Proof yeast: In a small bowl, dissolve yeast in warm water, sprinkle a little sugar over it, and set aside for about 5 minutes or until it foams. If you're using instant yeast you don't need to proof the yeast, just add to the flour directly.
Sift flour in a large bowl, add sugar, salt, and vitamin c and mix.
In a small bowl, melt butter beat egg into it, add milk and whisk together.
Mix wet ingredients with dry ingredients; mix flour, yeast and egg mixture to make a soft dough. You can use a stand mixer or an electric hand mixer for the process. Sprinkle more flour if you need to.
If you're using a mixer after you've with dough mixing, transfer the dough onto a floured surface and knead until the dough smoothes and elastic. Or just mix until dough is stretchy and elastic; that's the key to making bread. As a matter of fact, if you don't use egg and milk and knead the dough very well you would get a very good end result.

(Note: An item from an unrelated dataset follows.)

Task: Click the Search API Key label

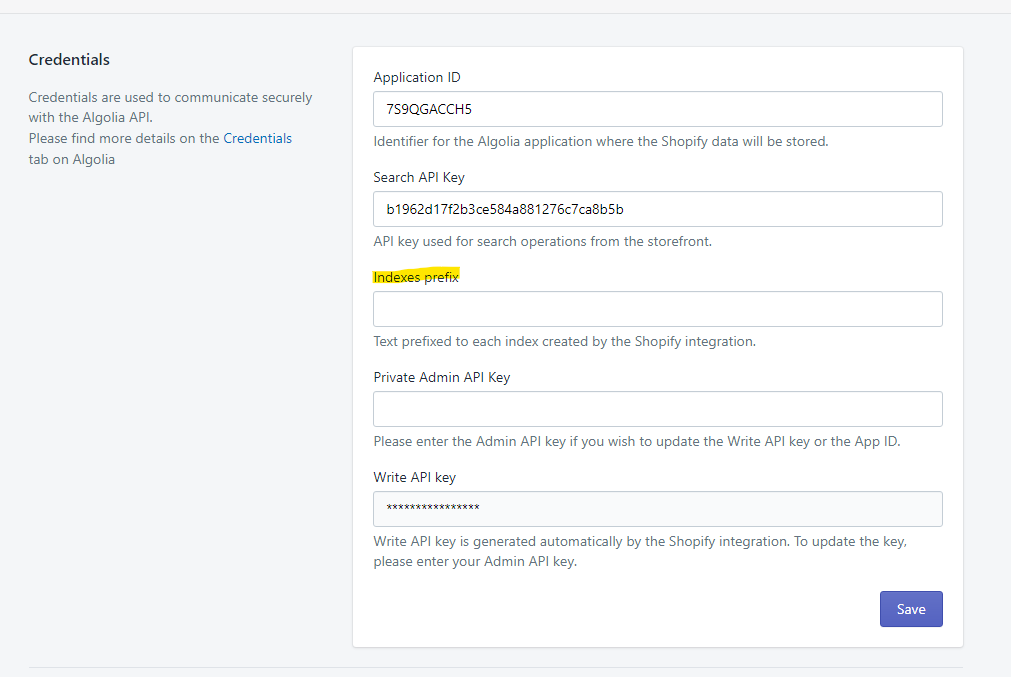Action: (418, 177)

Grease a bowl and place the dough in it. Cover and put in a warm place to rise until it doubled. About 1- 1.5 hours.
Grease the baking pan and set aside. Bring the dough out.

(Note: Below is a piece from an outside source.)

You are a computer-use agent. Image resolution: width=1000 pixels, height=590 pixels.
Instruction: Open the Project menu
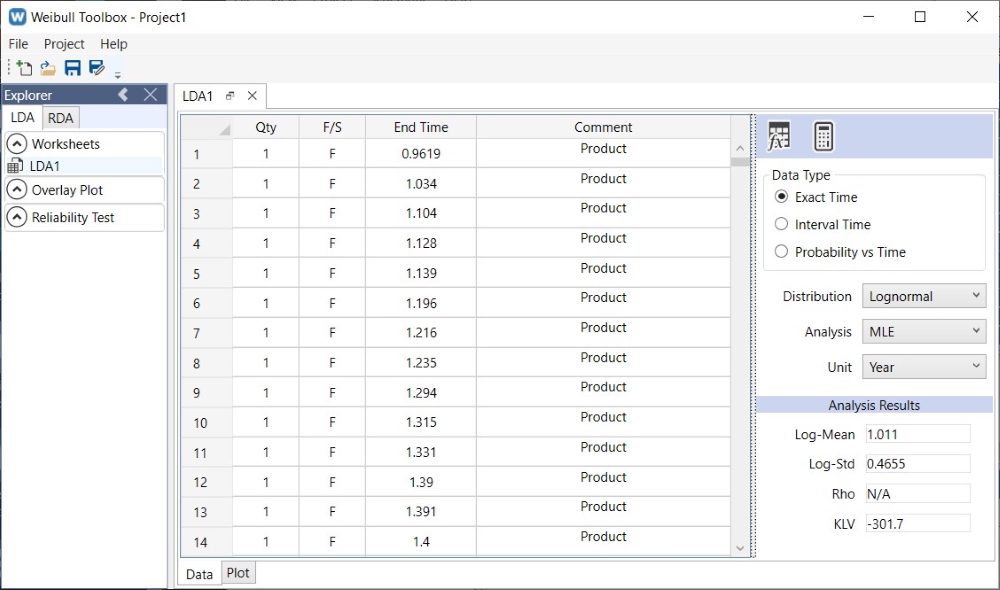click(x=64, y=44)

Deflate the dough and place on a floured surface knead the dough for about 5 minutes.
Cut into two and form each dough into a loaf shape and place in the greased baking pan.
Brush melted butter on the dough and cover with clean kitchen towel and place in a warm place to rise the second time for about 1 hour.
Preheat the oven to 350 degrees F for about 10 - 15 minutes. Place the dough into the oven and bake for about 25 -30 minutes.
Bring the bread out and brush melted butter and keep warm.
Serve with mashed beans. Enjoy.
You can also enjoy it with stew.
Tip: I usually warm my oven for a few minutes ahead and place the dough in it to make it rise faster.